We are looking at using flink for a rebuild of one of our systems, and are trying to think through some of the cases. As a simple example, let's say we have entities and entity activity. Whenever an activity event comes in, it just has a entity id and we want to join the activity with the entity before passing it on to more processing. The number of possible entities is very large (, the metadata about a user doesn't change often, but can change.
We see this as having a few ways of tackling it, the first being joining streams (a user update stream and the activity stream), but since the last update to a user could be a long time ago (possibly years) we can't really use this approach.
Another approach would be to use a stateful operation that stores the user metadata in it's state. When an activity comes in, we can lookup the user in the state and attach the metadata. The issue with this is the user metadata state can be come incredibly large in our case (in the billions). Keeping all entities in a state store for all of time seems less than ideal, although maybe is the best way forward?
Another approach would be to store our state in a DB and query it, but then we either have to only query the primary to ensure we have the most updated data or query a secondary and have to worry about replication delay and possibly missing an update.

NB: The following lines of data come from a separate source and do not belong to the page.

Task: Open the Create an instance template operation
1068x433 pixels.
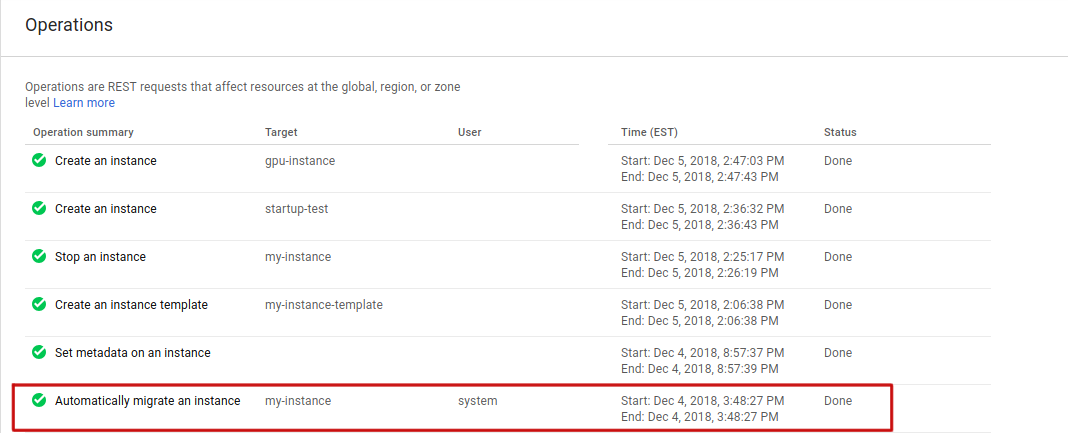Action: point(131,305)
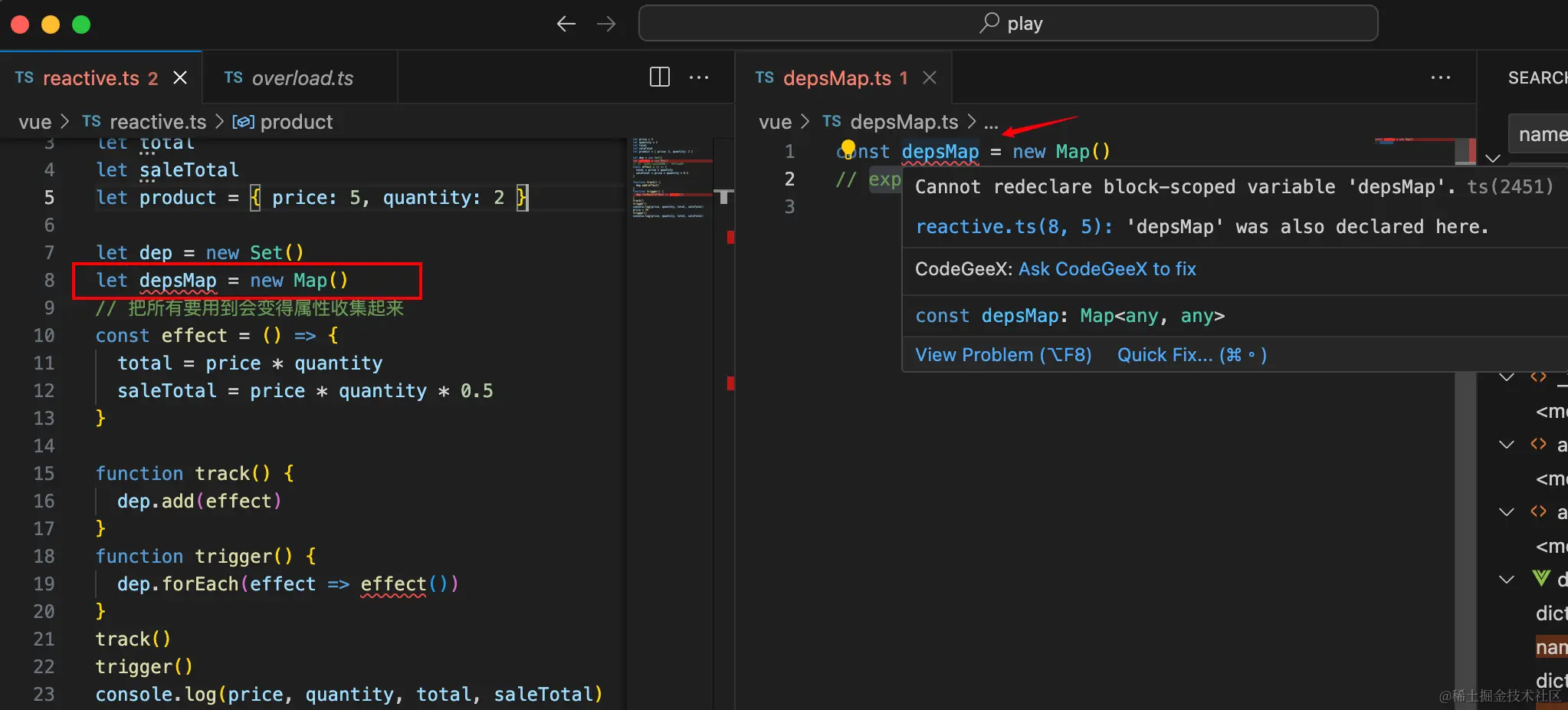
Task: Click the View Problem link
Action: coord(1002,355)
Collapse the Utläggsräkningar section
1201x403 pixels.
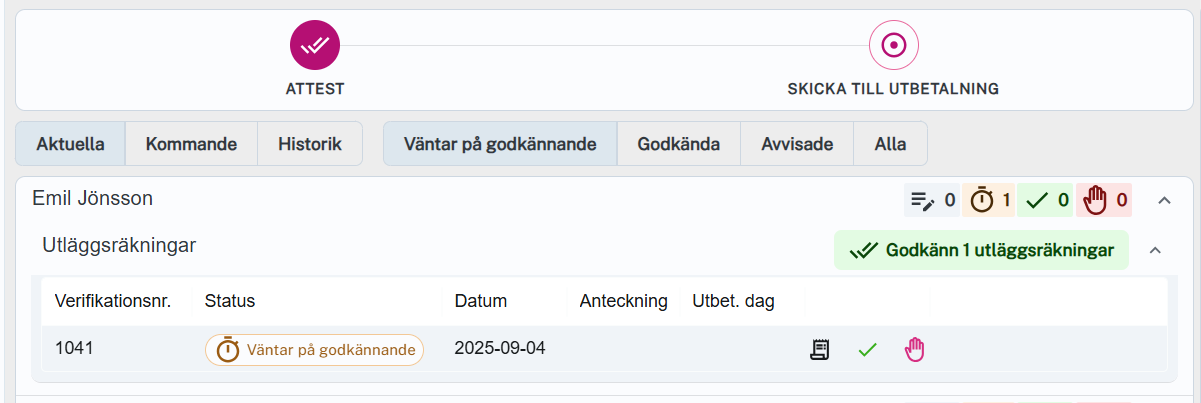point(1155,250)
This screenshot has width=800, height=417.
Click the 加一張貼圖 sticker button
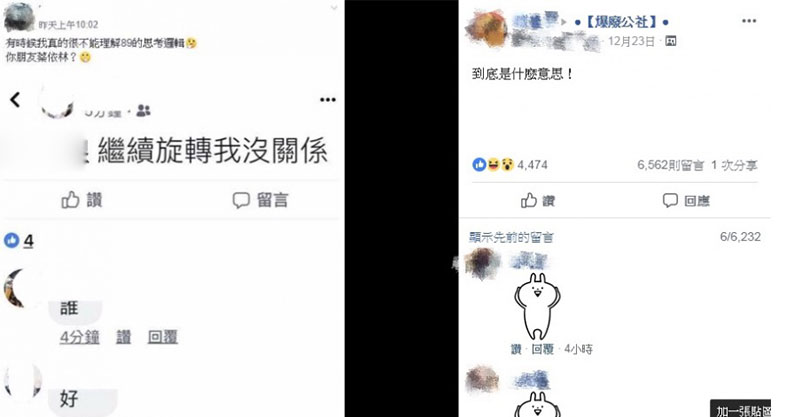coord(740,409)
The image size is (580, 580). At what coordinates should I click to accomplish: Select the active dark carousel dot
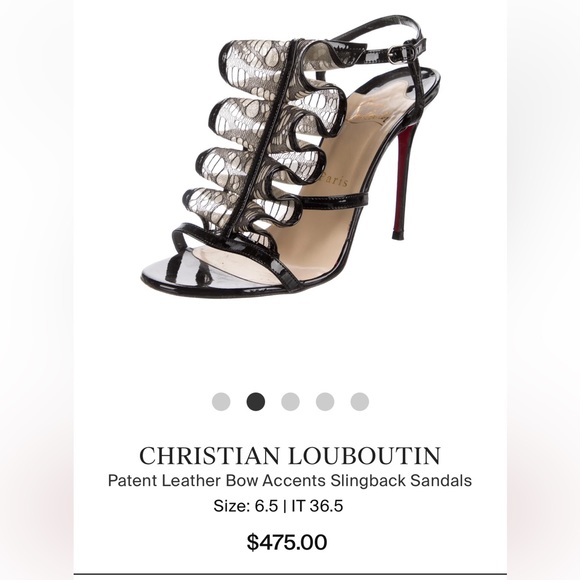tap(256, 401)
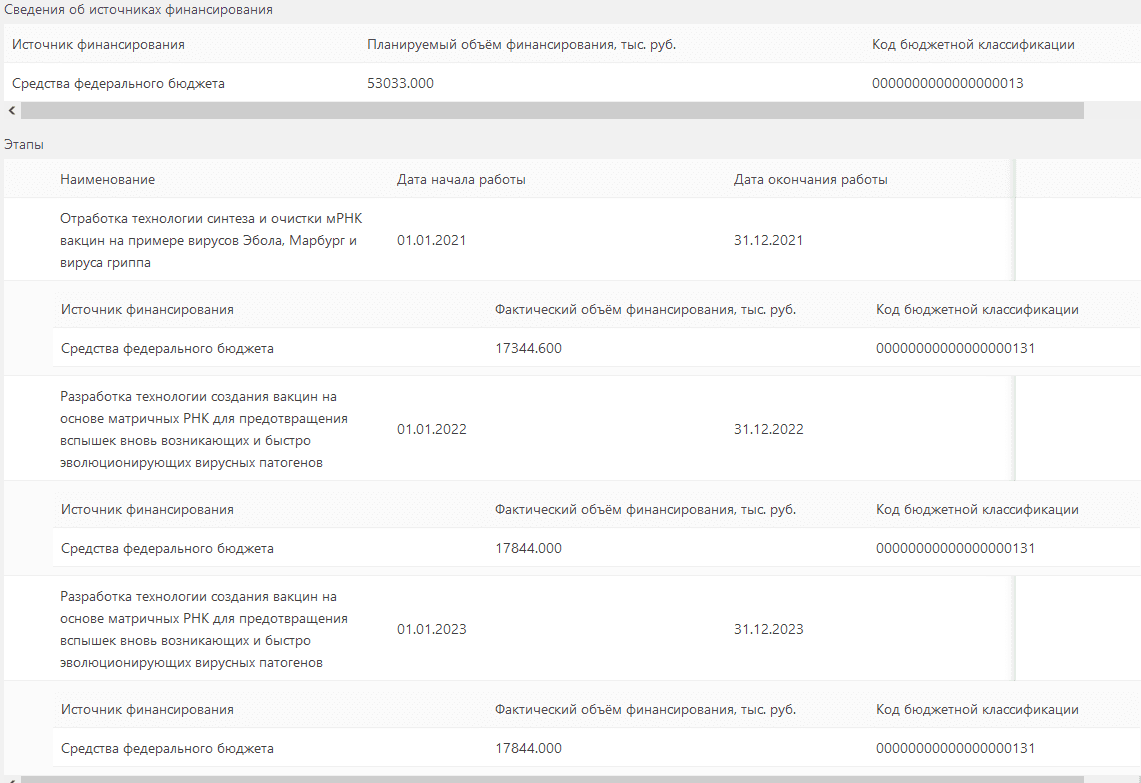Click the upper horizontal scrollbar thumb
Viewport: 1141px width, 783px height.
(550, 111)
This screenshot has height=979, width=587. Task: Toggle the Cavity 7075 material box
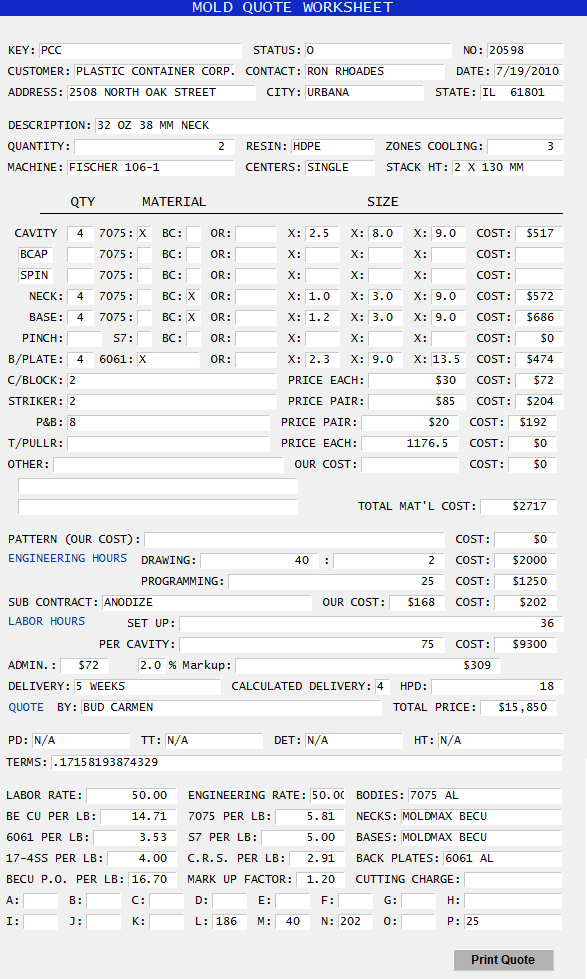click(144, 234)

The last approach I could think of is doing a hybrid where we use a stateful store with a ttl to keep it from growing too large and also push any updates that were done to the store to a db as well. We'll always try to pull from the state first, and if it doesn't exist we fall back to the DB. This means that any time the entity is updated it will be in the store for the ttl (guaranteeing we have the most up-to-date data). We could also push things to the store any time we had to fallback on the database (if an entity does something, they are likely to do more things so keep their info in the state).
My main concern with either of the approaches that use the db is related to checkpointing. If Flink needs to restore a checkpoint for it's state, I don't see how the db can also take that into account easily. It will have the state at 'head' while the stateful function will have state at the checkpoint. And let's say we had a bug in our code and need to restore a checkpoint/savepoint from a week ago. That's possibly a large difference between the stateful function and the db.
I'm wondering if there is some common pattern for handling cases like this
You've outlined 4 approaches:
(1) join the user data and user activity streams
(2) store the user data in flink state
(3) lookup the user data from an external DB
(4) hybrid, using Flink state as a cache
I don't see any real difference between (1) and (2). A Flink SQL temporal join will behave just as described, and sounds to me like it should be tractable.
(3) sounds like a Flink SQL lookup join.
As for caching, Flink SQL lookup joins can use a cache, but you may not care for its semantics. The cache is in memory, and not in Flink state. Cached data is used whenever it is present. The cache has a TTL, but no effort is made to update the cache when the underlying DB is updated.